東京高等裁判所 昭和33年(う)2016号 判決
被告人 榎本辰雄
〔抄 録〕
原判決が被告人に対し罰金一万円の刑を科し、右罰金を完納することができないときは金二百円を一日に換算した期間被告人を労役場に留置する旨の言渡をしたことは原判決主文に照し明らかなところである。所論は、右一日金二百円の割合による労役場留置期間の算定は被告人を一日間強制的に労役せしめてもその労働対価は二百円であるというに帰し、東京地方における労務者の一日の最低賃金の三分の二程度の金額をもつてするものであり、これは被告人を一人前の人間として取り扱わないことであり、被告人の人格を侮辱するものに外ならないから、右は憲法第十一条、第十三条に違反する違法がある、というにある。しかしながら、刑事訴訟法第五百五条の規定に徴すれば罰金刑の言渡を受けた者が罰金を完納することができない場合における労役場留置は、刑の執行に準ずべきものであるから、留置一日に相応する金銭的換算率は必ずしも自由な社会における勤労の報酬と同率に決定されるべきものではない。
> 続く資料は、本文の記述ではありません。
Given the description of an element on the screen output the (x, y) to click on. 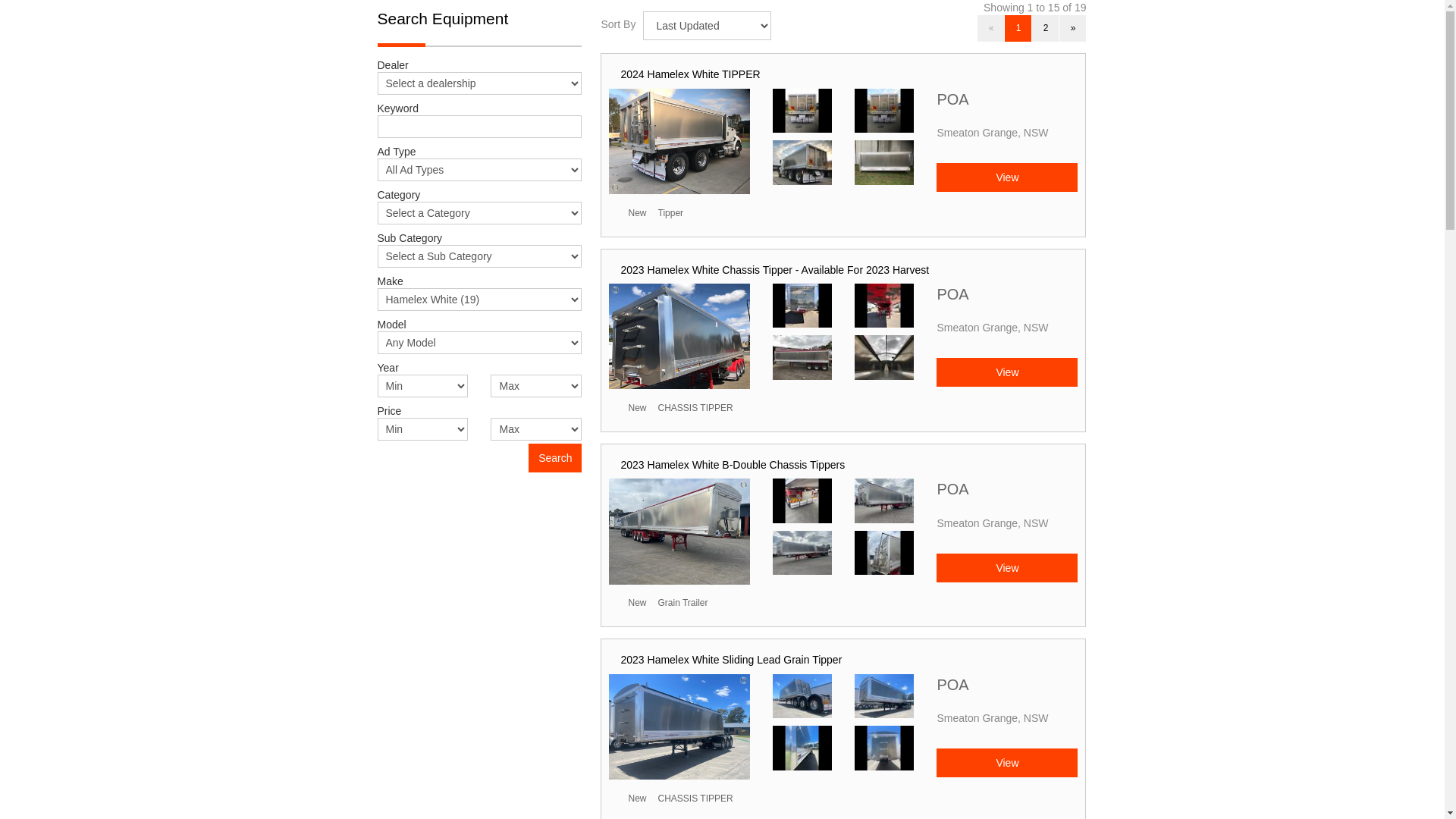
Search Element type: text (554, 457)
POA Element type: text (1006, 298)
View Element type: text (1006, 177)
View Element type: text (1006, 371)
View Element type: text (1006, 567)
POA Element type: text (1006, 103)
POA Element type: text (1006, 688)
View Element type: text (1006, 762)
POA Element type: text (1006, 493)
1 Element type: text (1017, 28)
2 Element type: text (1045, 28)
(最高裁判所昭和二三年(れ)第一四二六号、同二四年一〇月五日大法廷判決、刑集三巻一〇号一六四六頁参照)なお、刑事訴訟法第四百九十五条第三項及び罰金等臨時措置法第七条第四項の規定によれば、現行刑事訴訟法は本刑に算入すべき未決勾留の一日を金額の二百円に見積ることにとどめており、また、刑事補償法第一条第三項及び第四条の規定によれば、刑事訴訟法第五百五条により刑の執行に準ずべきものとされる労役場留置の執行についてもこれを刑事補償の対象たる刑の執行又は拘置とみなされ、これに対する補償においては、その日数に応じて一日二百円以上四百円以下の割合による額の補償金を交付する旨を定めていることに徴すれば、本件において、原判決が被告人に対し罰金を完納することができないときは金二百円を一日に換算した期間被告人を労役場に留置する旨の言渡をしたことは、決して被告人の人格を侮辱したものということはできない。また、もとより被告人の基本的人権の享有を妨げるものでもない。すなわち、原判決には所論憲法の条規に違反した点は存しないから、論旨は理由がない。